What blatant cheek! So we have been clamouring for a decision on divorce to be taken by our parliamentarians for 22 years. When finally Jeffrey Pullicino Orlando took up Alternattiva Demokratika’s invitation to present the Bill in Parliament, what is Dr Gonzi and Joseph Muscat’s reaction? Simple: since Dr Gonzi had three MPs in favour of divorce (Dr Pullicino Orlando, Jesmond Mugliett and Karl Gouder) and Dr Muscat has at least six openly against (Marie-Louise Coleiro Preca, Adrian Vassallo, Carmelo Abela, Justyne Caruana, Joe Debono Grech and Silvio Parnis) the two did not have the courage to submit the Bill to a parliamentary vote, as happens in any democratic Parliament.
So, together, Dr Gonzi and Dr Muscat decide to do a Pontius Pilate and shove the responsibility of such a sensitive decision onto the people. You decide, they said, without telling us they were making us decide because they were shirking their responsibility in Parliament. And, last Saturday, we, the people, decided, and in a very clear way too. Despite Tonio Fenech’s mystic apparitions and Gozo Bishop Mario Grech’s threats of fire and brimstone, the Maltese people decided, clearly and squarely, that they wanted a divorce law to be adopted by Parliament ASAP.
The issue is clear with no ifs and no buts. However, after shoving the responsibility onto the people, a good number of MPs are now trying to bypass the people’s decision. This is totally unacceptable.
Of course, there are some MPs who have had their opinion swayed by the referendum result. Mr Abela (PL), Robert Arrigo, Jean-Pierre Farrugia, Ċensu Galea, Franco Debono and David Agius all PN, have changed their original no to a yes. This way they will be respecting the popular will, even though for some this change of heart can be interpreted as a way of clinging on to their parliamentary seat.
On the other hand, Austin Gatt and Giovanna Debono (PN) and Mr Vassallo (PL) are sticking to their guns: whatever the people have decided they will stick to their no. I must admit they are admirable in their consistent stand but if they really believe in dignity and self-respect they have no other option but to resign now.
Then we have the group of the furbi, those who want to have the cake and eat it. Mr Fenech said he would pose no obstacle to the divorce law in Parliament but refrained from answering whether he would vote no or abstain. Anti-divorce campaigner and Labour MP Ms Coleiro Preca said she will abstain and will not contest the next general election.

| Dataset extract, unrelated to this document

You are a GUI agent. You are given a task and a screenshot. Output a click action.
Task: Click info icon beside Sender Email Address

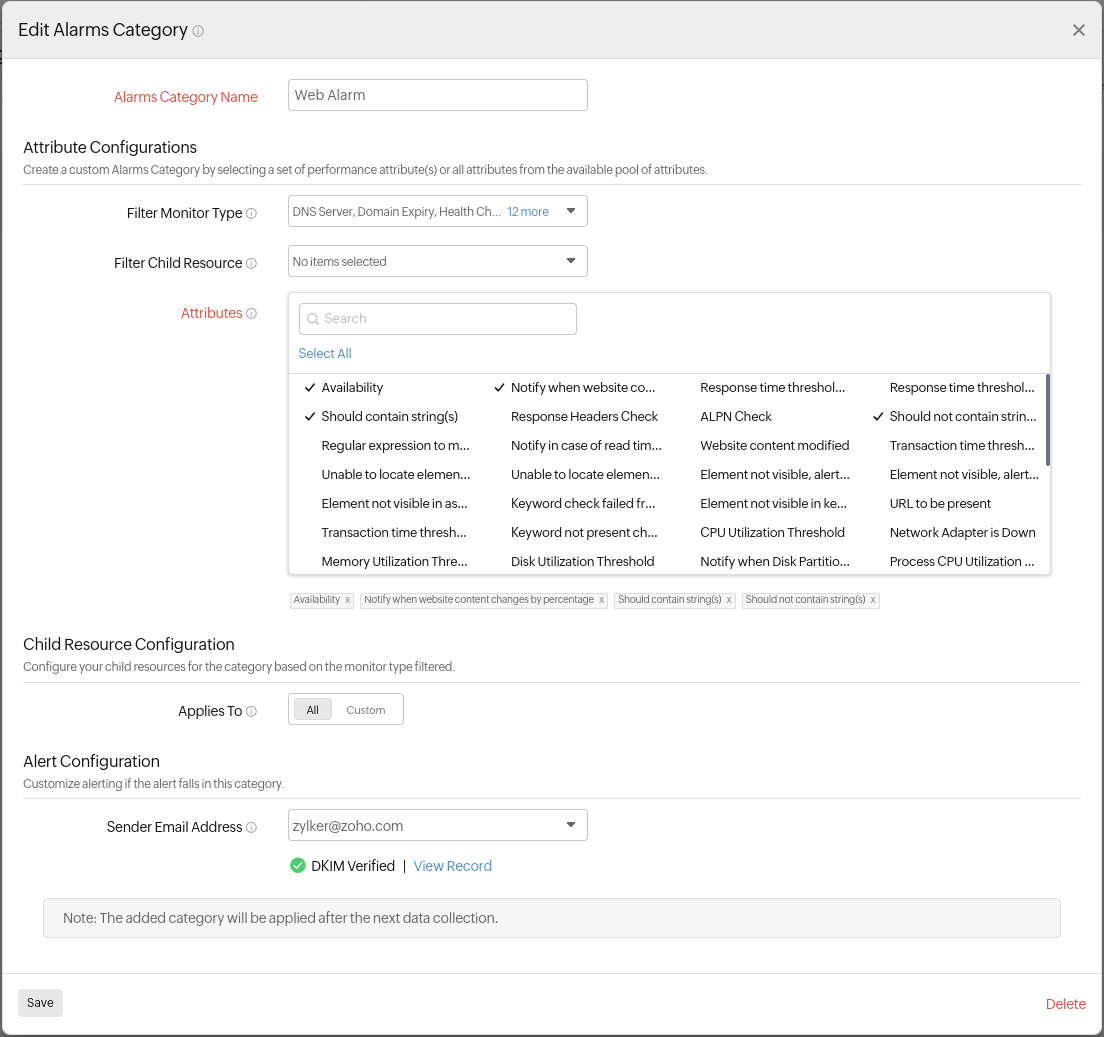251,827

How very comfortable: go against the people’s will and stay in Parliament for another two years.
The Prime Minister’s cousin, Stephen Spiteri, said he will abstain while Charlo Bonnici has come up with the most hilarious of excuses: he is sure the law will pass, so he will abstain, but then if he is not sure that it will pass then he might change his vote to a yes.
Dr Caruana and Dolores Cristina seem to be still meditating on the opportun(ist)e decision at the right moment. Gozitan Labour MP Anton Refalo has done a disappearing act and has kept all his options open by keeping mum since day one on the divorce issue. This possibility of conscience twisting and bending has been brought about by the encouraging words of the two party leaders. Dr Muscat has said that Labour MPs were free to be activists against the introduction of divorce and were free to abstain on the vote of the Divorce Bill. He also said his party had left the door open for abstaining MPs like Ms Coleiro Preca.
Not to be outdone, the Prime Minister “is keeping all his options open regarding his vote in Parliament on the Divorce Bill, which has just been moved in its first reading. Asked if he excluded voting against or abstaining on a vote, Lawrence Gonzi said he did not exclude anything, noting the referendum outcome was not unanimous”.
What disgusting parliamentary behaviour: just playing about with a possible yes, no or abstention… according to convenience.
Well, by my book this is totally unacceptable. Any MP who has a minimum of self-respect should resign from Parliament before the vote is taken if her/his conscience tells her/him s/he cannot vote yes. This is the only honourable way out for those MPs who feel they cannot respect the people’s will.
Prof. Cassola is Alternattiva Demokratika’s spokesman on EU and international affairs.